When translated into English, Rayagopura means the royal tower or gateway. This is the ruin of a tower whose construction was never been completed. That makes it a fine specimen for you to see the inner details of an otherwise lofty tower. Located outside the southwest corner of the Vittala Temple complex, this tower would have been planed to mark the east end of the Bukka’ Path.
What you can see is the base structure of the tower and massive doorjambs projecting upward.

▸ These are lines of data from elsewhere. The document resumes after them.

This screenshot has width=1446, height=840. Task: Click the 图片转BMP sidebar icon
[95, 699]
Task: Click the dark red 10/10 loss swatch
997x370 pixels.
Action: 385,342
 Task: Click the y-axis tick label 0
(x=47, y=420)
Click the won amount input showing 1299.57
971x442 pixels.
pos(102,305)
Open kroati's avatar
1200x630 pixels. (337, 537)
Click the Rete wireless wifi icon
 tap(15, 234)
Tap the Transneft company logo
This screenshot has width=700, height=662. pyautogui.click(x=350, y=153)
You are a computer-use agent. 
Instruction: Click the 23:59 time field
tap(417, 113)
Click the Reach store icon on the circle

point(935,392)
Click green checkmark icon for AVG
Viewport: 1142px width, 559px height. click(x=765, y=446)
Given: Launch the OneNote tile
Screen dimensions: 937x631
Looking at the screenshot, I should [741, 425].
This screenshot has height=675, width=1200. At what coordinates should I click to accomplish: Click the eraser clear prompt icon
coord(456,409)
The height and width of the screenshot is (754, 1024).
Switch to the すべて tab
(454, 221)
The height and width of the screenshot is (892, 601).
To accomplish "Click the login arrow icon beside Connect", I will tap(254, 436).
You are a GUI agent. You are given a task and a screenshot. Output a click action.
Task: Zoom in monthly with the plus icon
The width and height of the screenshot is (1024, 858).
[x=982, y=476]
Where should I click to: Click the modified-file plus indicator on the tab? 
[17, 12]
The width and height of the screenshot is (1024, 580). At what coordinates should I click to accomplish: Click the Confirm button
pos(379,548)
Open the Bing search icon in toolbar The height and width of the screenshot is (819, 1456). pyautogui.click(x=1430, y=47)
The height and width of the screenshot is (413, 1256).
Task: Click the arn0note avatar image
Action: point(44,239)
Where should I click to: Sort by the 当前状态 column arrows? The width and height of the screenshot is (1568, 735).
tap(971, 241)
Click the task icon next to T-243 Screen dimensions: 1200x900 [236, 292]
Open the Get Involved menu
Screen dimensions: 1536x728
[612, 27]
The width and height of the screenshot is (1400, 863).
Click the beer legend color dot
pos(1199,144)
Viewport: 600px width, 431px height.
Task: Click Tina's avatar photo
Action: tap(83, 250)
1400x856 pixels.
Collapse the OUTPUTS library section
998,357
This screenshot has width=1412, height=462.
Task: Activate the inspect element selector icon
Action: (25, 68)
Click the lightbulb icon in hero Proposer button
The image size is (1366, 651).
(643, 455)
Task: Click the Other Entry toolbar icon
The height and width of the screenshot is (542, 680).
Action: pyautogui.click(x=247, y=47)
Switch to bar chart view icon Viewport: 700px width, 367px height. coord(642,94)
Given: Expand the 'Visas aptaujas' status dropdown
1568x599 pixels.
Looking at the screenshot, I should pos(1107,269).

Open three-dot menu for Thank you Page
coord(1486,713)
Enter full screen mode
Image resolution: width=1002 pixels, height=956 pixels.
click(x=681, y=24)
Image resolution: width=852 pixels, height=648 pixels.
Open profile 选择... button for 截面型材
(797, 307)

The outer structure at ground level is decorated with horses and trainers. At the centre are the four tall doorjambs. The faces of which are carved with floral patterns. At the base of each doorjamb nymph figures in dancing postures can be seen. Next to it are the carvings of Hanuman, a guardian deity, whose figures are usually carved near the entrances. The rear sides of the doorjambs are left unfinished, since this would get embedded into the internal portions (though never completed) of the tower.
Between the doorjambs, you can spot two lion-Yalis (mythical beasts) with protruding eyes in a galloping posture.
This gateway stands as a lone structure with no connection to any other structures. You would naturally end up in this area if you were taking the riverside trekking path (Bukka’s Path) to reach Vittala Temple from Hampi Bazaar area. Just close to the Rayagopura is the King’s Balance.
Tungabhadra is a major river in the south Indian peninsula. Hampi is located on the south bank somewhere in the middle of this river’s path. In this area the river takes a number of twists and turns owing to the rocky terrain.
The river has immense significance in forming the political & religious history of Hampi. The river along with along with the boulder-strewn hills formed the northern barrier of the capital. It was not easy for an invading army cross the river without the fate of a sure defeat.